We have come to learn that every mental state is a brain state and every mental disorder is a biological disorder,” says Dr. Kandel. We also know that there is an interplay between genetic, social, and environmental factors that influence the incidence and course of PTSD. The condition is a perfect example of gene-environment interaction,” he adds. The genetic predisposition helps offer one explanation of why women are more than twice as likely to develop PTSD after exposure to a traumatic event as men.”
Unlike for heart disease or diabetes, there are no blood or other diagnostic tests that can determine whether a person is suffering from PTSD, at high risk for developing it, or whether they will respond to treatment.
With funding from Cohen Veterans Bioscience, Kandel and his research group are investigating TIA-1, a functional prion-like protein that regulates behavioral stress. TIA-1 offers protection against the stress-induced development of PTSD-like symptoms in mouse models. Surprisingly, protection only occurs in females.
TIA-1 regulates the response to stress by determining which types of stress hormone receptors are produced by a given neuron. It does so by regulating the splicing of the glucocorticoid receptor. The distribution of these stress hormone receptors dictates how a neuron responds to stress hormones. Thus TIA-1 may be an effective diagnostic genetic marker of PTSD and a target for therapy.
The researchers have generated mice that lack TIA-1, and have found that they are completely normal until exposed to traumatic stress, after which female mice develop a range of PTSD-like symptoms, including avoidance behavior and anxiety. What they gleaned from mice provides evidence that the TIA-1 gene plays a critical role in the stress response in humans too.
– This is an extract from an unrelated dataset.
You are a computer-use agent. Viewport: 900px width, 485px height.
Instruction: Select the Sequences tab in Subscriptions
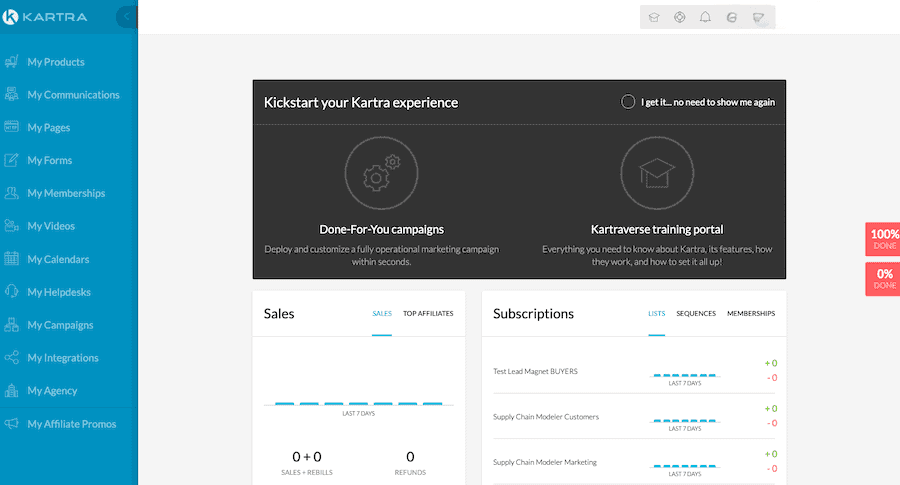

Like other functional prions TIA-1 forms aggregates when activated by glucocorticoids. Thus TIA-1 is also proved to be a novel drug target. The Kandel lab is trying to uncover the structure of TIA-1 to help identify drugs that could bind to the protein, alter its function, and allow it to retain its protective benefits during stress. This has the potential to drive discovery of new drug treatments for PTSD, which are currently very limited. There have been no new medications for PTSD in 15 years, and the two that are available are of questionable efficacy.
Dr. Kandel and colleagues are conducting experiments to identify compounds that affect TIA-1 aggregation, the protective accumulation of proteins that act together to perform specific biochemical functions, which are a first step in drug development.
Other research will look at the neural pathways and molecular mechanisms associated with the relationship of PTSD and substance abuse in civilians and military veterans. They will look at whether substance abuse combined with a traumatic event increases the susceptibility of developing PTSD or whether those already experiencing PTSD are self-medicating with excessive alcohol consumption and illicit drug use.
With an estimated 8 million Americans’, both civilian and military populations, experiencing PTSD in a given year, there is a lot at stake.
Dr. Kandel feels very optimistic that his work together with the varied and fascinating work of the other members of the Cohen Veteran Bioscience Consortium will have a significant impact on our ability to understand, treat, and prevent PTSD.
Dr. Kandel is a Professor at Columbia University, the Kavli Professor and Director of the Kavli Institute for Brain Science, Co-Director of the Mortimer B. Zuckerman Mind Brain Behavior Institute, and a Senior Investigator at the Howard Hughes Medical Institute. He was awarded the 2000 Nobel Prize in Physiology or Medicine for his research on the molecular and cellular mechanisms underlying learning and memory.
Dr. Kandel will be presenting the keynote address at the Cohen Veterans Care Summit – Joining Forces to Advance the National PTSD & TBI Research Roadmap, to be held September 22 and 23, 2016, in Washington, DC.